## Task requirements
When you reach the records, transcribe all of them exactly.

(Stored data)
|---|
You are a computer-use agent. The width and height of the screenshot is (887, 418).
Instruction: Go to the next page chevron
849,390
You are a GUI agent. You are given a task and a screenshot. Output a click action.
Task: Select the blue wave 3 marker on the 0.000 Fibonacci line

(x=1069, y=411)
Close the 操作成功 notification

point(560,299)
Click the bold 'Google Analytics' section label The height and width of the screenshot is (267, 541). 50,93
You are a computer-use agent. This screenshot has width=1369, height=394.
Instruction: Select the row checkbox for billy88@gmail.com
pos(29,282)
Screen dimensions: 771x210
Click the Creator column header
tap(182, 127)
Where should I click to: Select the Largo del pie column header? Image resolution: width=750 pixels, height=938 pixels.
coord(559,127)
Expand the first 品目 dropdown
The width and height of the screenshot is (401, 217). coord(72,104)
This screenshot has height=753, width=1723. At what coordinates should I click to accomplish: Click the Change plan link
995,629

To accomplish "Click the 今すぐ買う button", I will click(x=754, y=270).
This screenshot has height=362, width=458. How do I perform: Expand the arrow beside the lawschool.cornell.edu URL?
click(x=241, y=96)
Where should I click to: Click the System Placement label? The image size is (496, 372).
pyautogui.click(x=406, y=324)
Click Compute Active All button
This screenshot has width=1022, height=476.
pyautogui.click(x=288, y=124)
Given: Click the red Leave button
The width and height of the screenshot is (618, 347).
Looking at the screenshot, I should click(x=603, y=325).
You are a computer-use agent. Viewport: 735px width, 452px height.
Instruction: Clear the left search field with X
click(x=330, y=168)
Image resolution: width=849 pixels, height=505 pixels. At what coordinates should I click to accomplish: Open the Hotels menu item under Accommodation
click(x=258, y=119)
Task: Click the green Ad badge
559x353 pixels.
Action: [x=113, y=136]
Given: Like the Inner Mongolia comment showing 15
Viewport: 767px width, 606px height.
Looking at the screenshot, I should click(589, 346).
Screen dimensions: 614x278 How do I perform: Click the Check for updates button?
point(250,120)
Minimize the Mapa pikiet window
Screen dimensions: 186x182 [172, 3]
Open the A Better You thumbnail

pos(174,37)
|---|
## Solved exercise
You are a computer-use agent. The width and height of the screenshot is (887, 418).
Instruction: Go to the next page chevron
849,390
You are a GUI agent. You are given a task and a screenshot. Output a click action.
Task: Select the blue wave 3 marker on the 0.000 Fibonacci line

(x=1069, y=411)
Close the 操作成功 notification

point(560,299)
Click the bold 'Google Analytics' section label The height and width of the screenshot is (267, 541). 50,93
You are a computer-use agent. This screenshot has width=1369, height=394.
Instruction: Select the row checkbox for billy88@gmail.com
pos(29,282)
Screen dimensions: 771x210
Click the Creator column header
tap(182, 127)
Where should I click to: Select the Largo del pie column header? Image resolution: width=750 pixels, height=938 pixels.
coord(559,127)
Expand the first 品目 dropdown
The width and height of the screenshot is (401, 217). coord(72,104)
This screenshot has height=753, width=1723. At what coordinates should I click to accomplish: Click the Change plan link
995,629

To accomplish "Click the 今すぐ買う button", I will click(x=754, y=270).
This screenshot has height=362, width=458. How do I perform: Expand the arrow beside the lawschool.cornell.edu URL?
click(x=241, y=96)
Where should I click to: Click the System Placement label? The image size is (496, 372).
pyautogui.click(x=406, y=324)
Click Compute Active All button
This screenshot has width=1022, height=476.
pyautogui.click(x=288, y=124)
Given: Click the red Leave button
The width and height of the screenshot is (618, 347).
Looking at the screenshot, I should click(x=603, y=325).
You are a computer-use agent. Viewport: 735px width, 452px height.
Instruction: Clear the left search field with X
click(x=330, y=168)
Image resolution: width=849 pixels, height=505 pixels. At what coordinates should I click to accomplish: Open the Hotels menu item under Accommodation
click(x=258, y=119)
Task: Click the green Ad badge
559x353 pixels.
Action: [x=113, y=136]
Given: Like the Inner Mongolia comment showing 15
Viewport: 767px width, 606px height.
Looking at the screenshot, I should click(589, 346).
Screen dimensions: 614x278 How do I perform: Click the Check for updates button?
point(250,120)
Minimize the Mapa pikiet window
Screen dimensions: 186x182 [172, 3]
Open the A Better You thumbnail

pos(174,37)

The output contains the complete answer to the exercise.